Pick out and copy every line of the entries below that contains the word "accomplish". Letter case must match.
══════════
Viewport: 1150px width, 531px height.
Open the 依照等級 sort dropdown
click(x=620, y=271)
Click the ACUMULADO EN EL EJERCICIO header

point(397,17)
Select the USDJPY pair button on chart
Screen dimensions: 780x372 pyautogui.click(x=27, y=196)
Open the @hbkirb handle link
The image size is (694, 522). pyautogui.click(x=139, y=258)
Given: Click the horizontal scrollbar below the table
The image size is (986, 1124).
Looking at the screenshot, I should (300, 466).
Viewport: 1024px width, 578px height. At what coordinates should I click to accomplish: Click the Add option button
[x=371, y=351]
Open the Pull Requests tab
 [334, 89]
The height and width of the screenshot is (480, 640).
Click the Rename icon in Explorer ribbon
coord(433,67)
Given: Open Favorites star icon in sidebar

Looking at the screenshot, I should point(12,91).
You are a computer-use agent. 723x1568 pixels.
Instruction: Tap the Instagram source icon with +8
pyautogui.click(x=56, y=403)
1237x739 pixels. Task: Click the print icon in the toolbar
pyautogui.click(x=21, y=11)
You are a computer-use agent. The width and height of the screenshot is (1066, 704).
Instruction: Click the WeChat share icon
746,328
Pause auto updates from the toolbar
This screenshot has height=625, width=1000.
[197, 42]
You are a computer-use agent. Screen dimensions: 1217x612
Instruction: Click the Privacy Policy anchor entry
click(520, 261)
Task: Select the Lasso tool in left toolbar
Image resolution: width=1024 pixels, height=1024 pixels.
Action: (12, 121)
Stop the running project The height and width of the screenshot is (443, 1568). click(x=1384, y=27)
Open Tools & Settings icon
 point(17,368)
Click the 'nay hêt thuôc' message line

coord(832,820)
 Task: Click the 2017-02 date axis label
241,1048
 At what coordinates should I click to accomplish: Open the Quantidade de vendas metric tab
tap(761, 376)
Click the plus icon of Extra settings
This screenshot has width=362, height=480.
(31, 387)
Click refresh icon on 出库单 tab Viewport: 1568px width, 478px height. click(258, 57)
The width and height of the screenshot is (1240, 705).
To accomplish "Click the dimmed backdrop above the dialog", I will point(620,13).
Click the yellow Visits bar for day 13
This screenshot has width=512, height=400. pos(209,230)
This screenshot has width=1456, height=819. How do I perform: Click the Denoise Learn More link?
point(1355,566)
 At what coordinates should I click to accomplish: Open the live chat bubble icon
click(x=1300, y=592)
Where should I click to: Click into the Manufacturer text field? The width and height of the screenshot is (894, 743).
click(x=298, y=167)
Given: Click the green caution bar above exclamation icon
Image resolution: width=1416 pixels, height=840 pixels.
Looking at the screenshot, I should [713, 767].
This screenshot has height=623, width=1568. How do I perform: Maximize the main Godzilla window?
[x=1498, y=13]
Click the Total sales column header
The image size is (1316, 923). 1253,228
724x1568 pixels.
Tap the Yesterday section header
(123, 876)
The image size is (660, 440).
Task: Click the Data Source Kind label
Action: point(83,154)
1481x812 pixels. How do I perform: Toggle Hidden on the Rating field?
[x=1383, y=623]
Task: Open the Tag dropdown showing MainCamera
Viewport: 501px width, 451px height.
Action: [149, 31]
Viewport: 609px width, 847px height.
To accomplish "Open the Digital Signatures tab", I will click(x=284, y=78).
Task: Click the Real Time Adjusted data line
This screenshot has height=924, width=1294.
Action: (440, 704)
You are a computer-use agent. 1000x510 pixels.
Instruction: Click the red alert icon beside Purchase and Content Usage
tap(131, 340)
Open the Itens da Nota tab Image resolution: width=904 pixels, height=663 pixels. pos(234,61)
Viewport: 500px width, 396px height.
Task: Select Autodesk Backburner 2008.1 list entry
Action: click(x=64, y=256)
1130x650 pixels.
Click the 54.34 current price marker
══════════
Exercise answer —
Viewport: 1024px width, 578px height. At what coordinates should I click to accomplish: Click the Add option button
 At what coordinates should I click to accomplish: Open the Quantidade de vendas metric tab
To accomplish "Click the dimmed backdrop above the dialog", I will point(620,13).
 At what coordinates should I click to accomplish: Open the live chat bubble icon
To accomplish "Open the Digital Signatures tab", I will click(x=284, y=78).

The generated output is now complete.